Ein Aus der Kaserne, das mag sich Franz Ott, Vorgänger von Peter Rainer im Amt des Bürgermeisters erst gar nicht ausmalen. Schließlich gebe es seit Gründung der Kaserne 1957 durchweg eine sehr enge Verbindung zwischen Soldaten und Bevölkerung.
"Es würde ein Stück unserer Dorfgemeinschaft wegbrechen", sagt Ott und erzählt, dass es im Laufe eines Jahres rund 50 Veranstaltungen gibt, an denen Soldaten und Bevölkerung gemeinsam teilnehmen. Das Highlight des Jahres, das traditionelle Oktoberfest in der Oberschwabenkaserne, zieht jedes Jahr bis zu 2000 Gäste auf das 28 Hektar große Kasernengelände. Selbst der Neujahrsempfang der beiden Kasernen-Gemeinden Hohentengen und Mengen findet dort statt. Die Politik sei gut beraten, Standorte dort zu schließen, wo sie weniger integriert seien als hier, sagen denn auch die meisten am Ort.
Kritik an Lokalpolitik
Nur Gemeinderat Rudolf Fischer (Freie Wähler) sagt etwas anderes. Die Lokalpolitik habe es versäumt, nach vorne zu schauen und neue Ideen und Alternativen zur Abhängigkeit von der Kaserne zu entwickeln, sagt Fischer. "In der Kaserne wird nichts produziert, zumindest nichts Sinnvolles produziert", provoziert er den Widerstand seiner Mitbürger. Es werde ausgebildet und damit hänge man an den Geldtöpfen, die vom Bund ausgehen. "Ich denke, dass andere Projekte vielleicht eher auf eigenen Füßen stehen könnten, sei es der touristische Bereich, der Menschen in die Gegend locken könnte und den Leuten vor Ort neue Erwerbsmöglichkeiten bieten könnte."
Dass Tourismus und militärische Tradition bestens zusammenpassen, das beweisen die Mitglieder der Mengener Bürgerwache.
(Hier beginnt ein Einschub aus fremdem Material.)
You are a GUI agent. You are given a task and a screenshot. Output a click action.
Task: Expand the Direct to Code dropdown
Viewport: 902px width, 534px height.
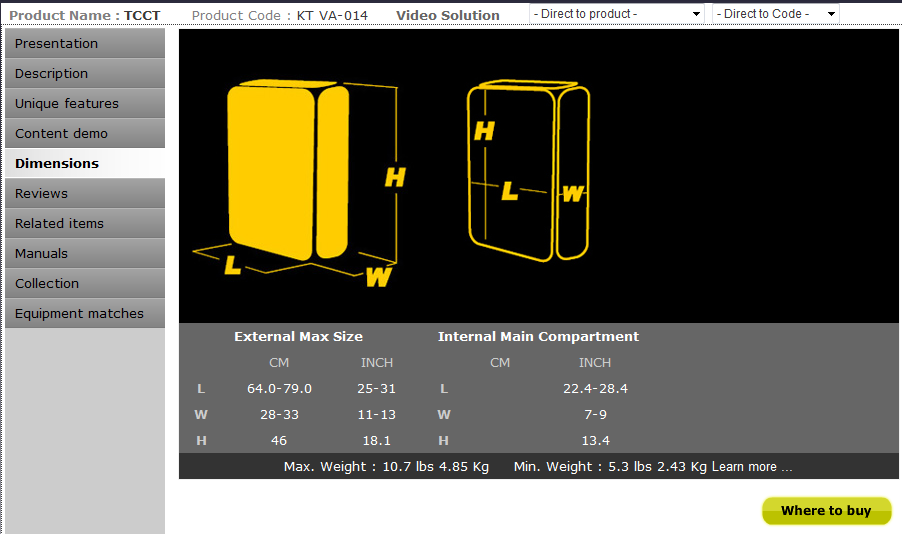[776, 14]
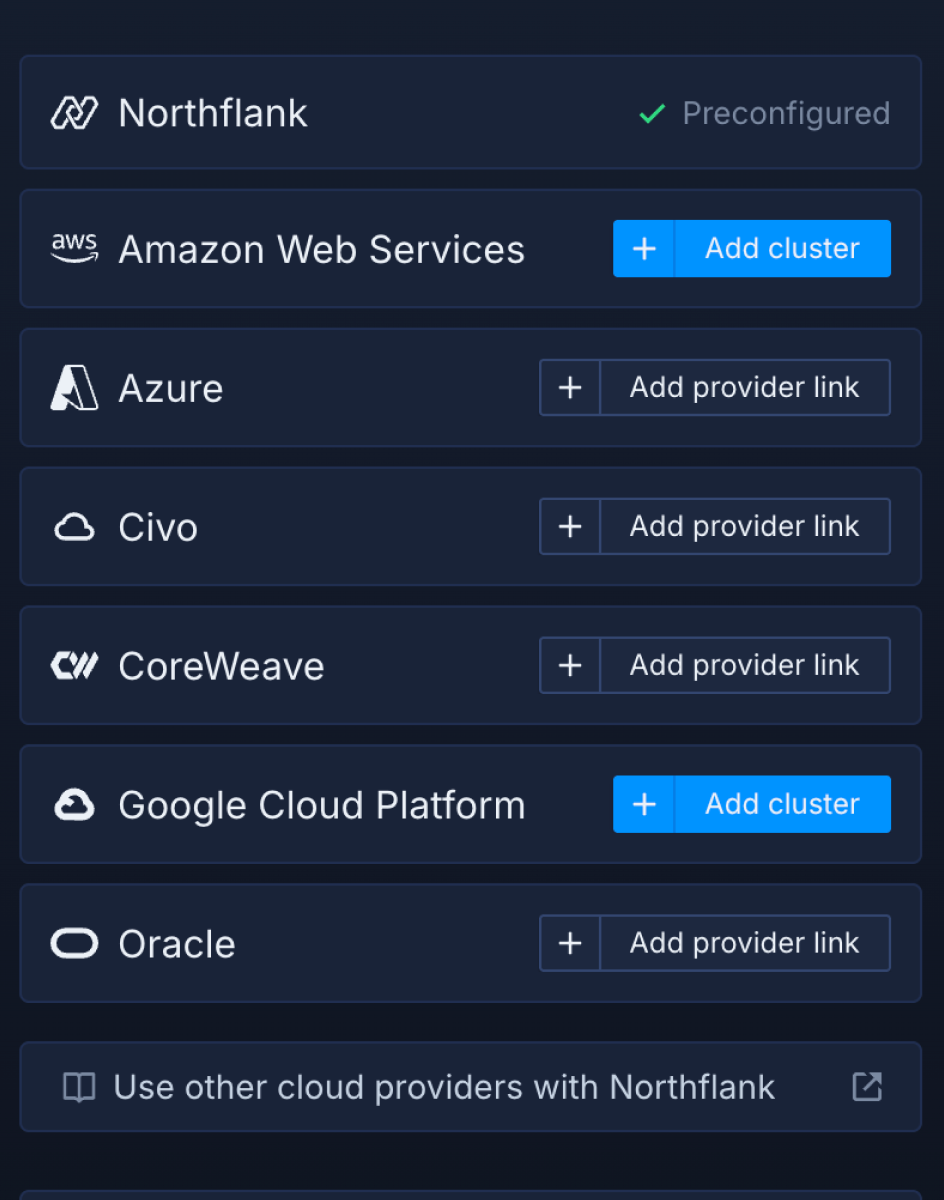Add provider link for Civo
The image size is (944, 1200).
[714, 527]
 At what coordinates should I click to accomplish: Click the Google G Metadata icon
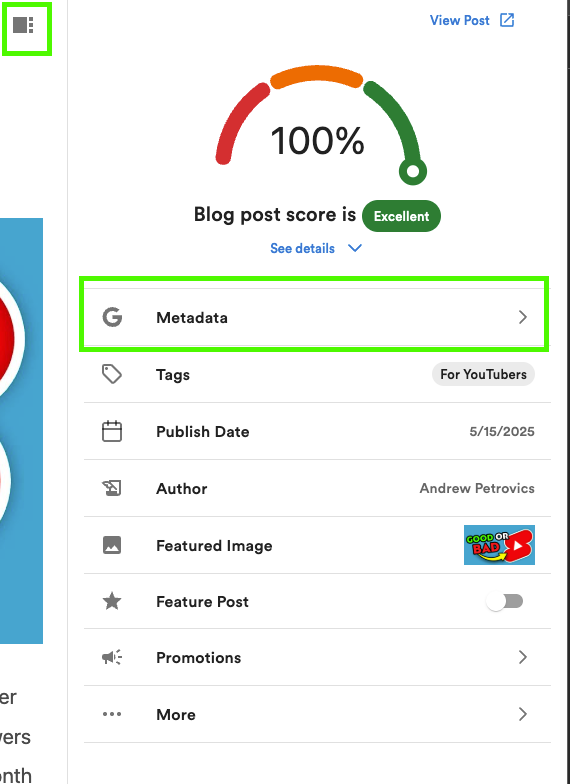112,317
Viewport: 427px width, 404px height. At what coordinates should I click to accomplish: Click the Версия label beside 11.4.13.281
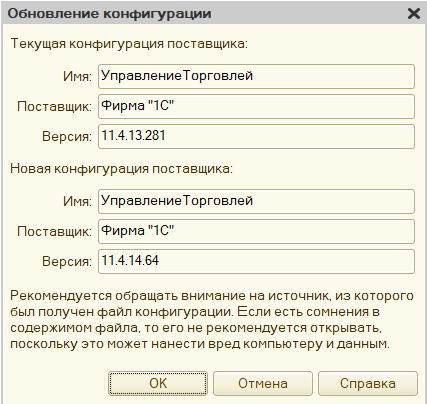[67, 137]
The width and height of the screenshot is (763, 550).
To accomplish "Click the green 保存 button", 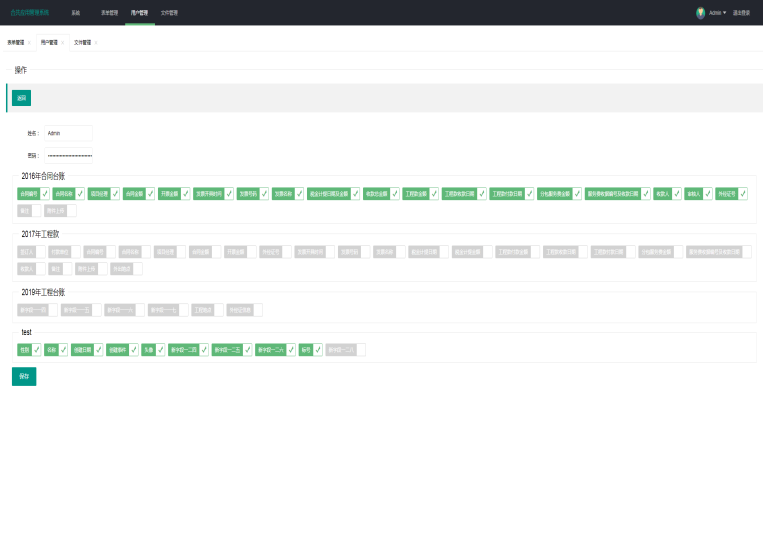I will 24,376.
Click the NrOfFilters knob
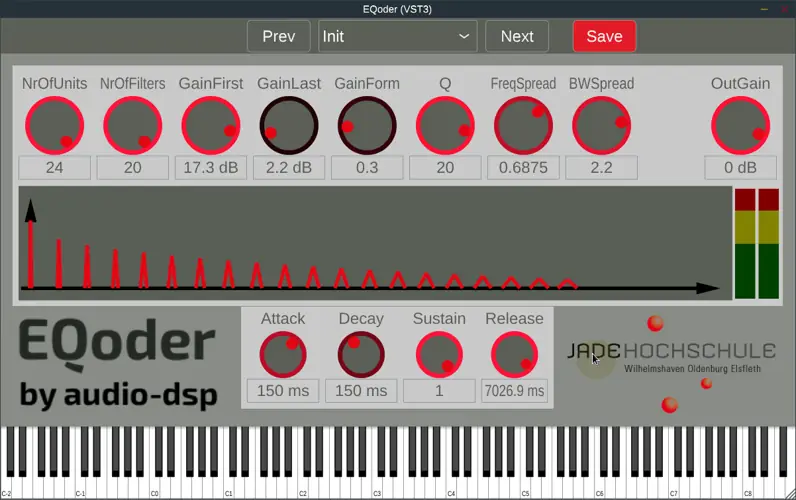This screenshot has height=500, width=796. 132,126
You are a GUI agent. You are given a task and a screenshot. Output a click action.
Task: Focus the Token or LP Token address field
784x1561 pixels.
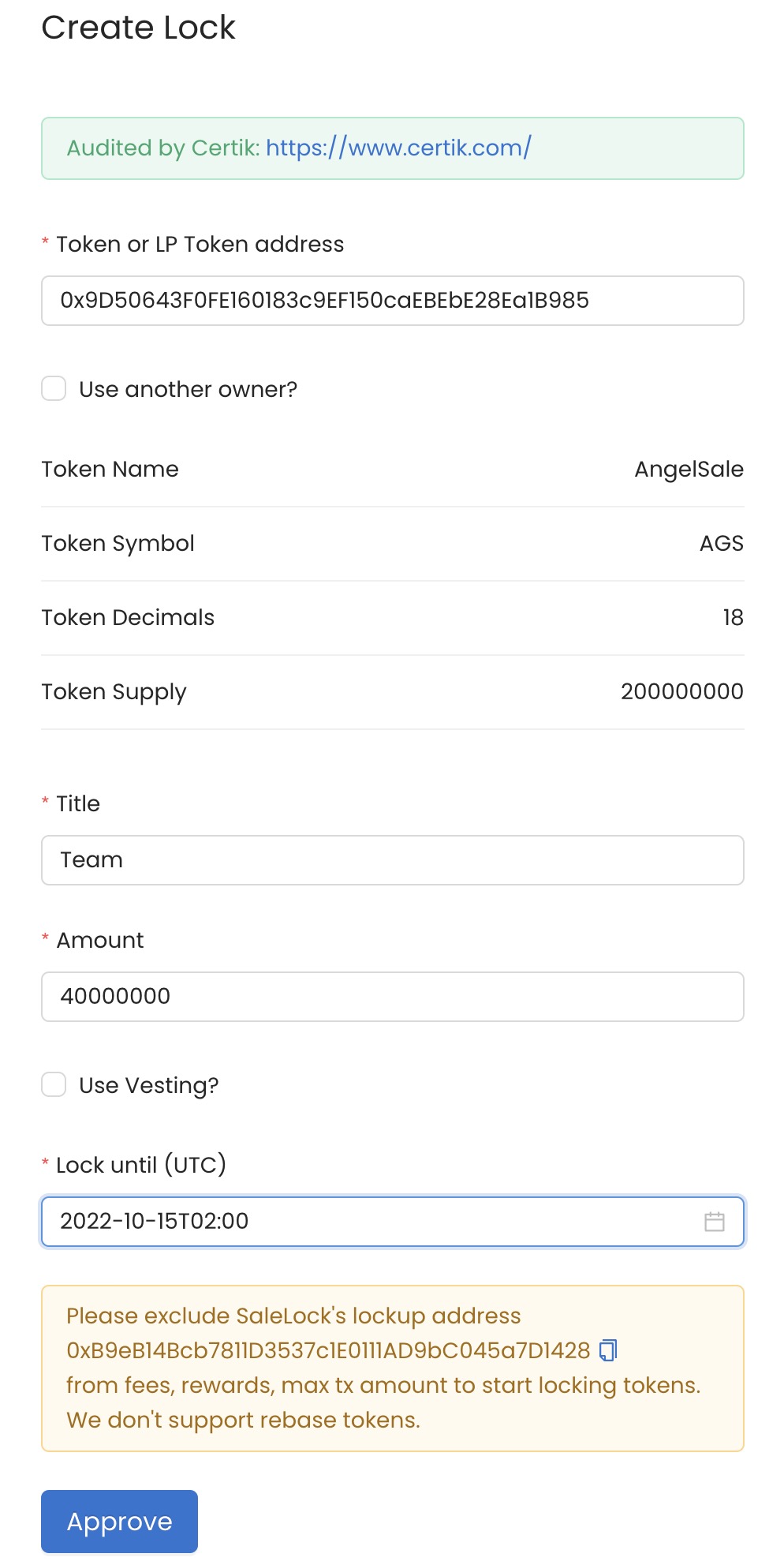tap(393, 301)
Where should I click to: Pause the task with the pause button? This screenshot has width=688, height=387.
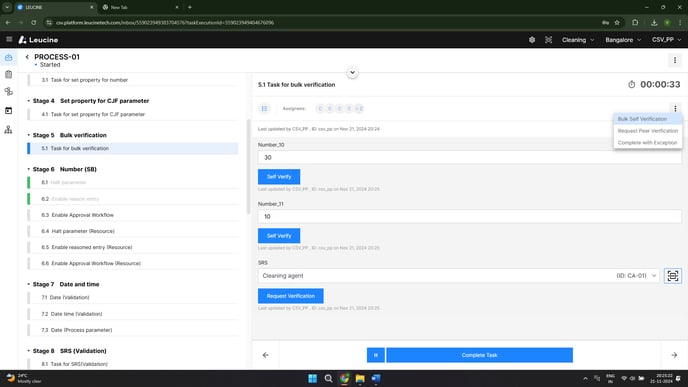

Der Brauchtumsverein hält durch Kostüme und Schwarzpulver-Gewehre die 750-jährige Militärtradition in den beiden Kasernenorten wach. Auf die Bundeswehr verzichten, das wollen auch die Mitglieder der Bürgerwehr nicht. "Nirgends wird die Bundeswehr so hofiert wie hier", sagt denn auch Georg Bacher. Der Metallbau-Handwerker ist in seiner Freizeit Hauptmann der Bürgerwache Mengen.
Selbst für den Fall, dass die Bundeswehr abzieht, verspricht Georg Bacher, die militärischen Traditionen am Ort weiter zu pflegen. Für den Hohentengener Bürgermeister Peter Rainer ist dies allerdings nur ein schwacher Trost. Denn alle Zukunftsszenarien, die er für seinen Ort durchspielt, hat er mit der Kaserne konzipiert. Trotzdem ist er irgendwie froh, dass das lange Warten auf eine Entscheidung für oder gegen die Kaserne bald ein Ende hat. Danach wird er in seinem Büro einen neuen Aktenordner anlegen. Welche Aufschrift dieser neue Ordner tragen, das vermag er heute allerdings noch nicht zu sagen.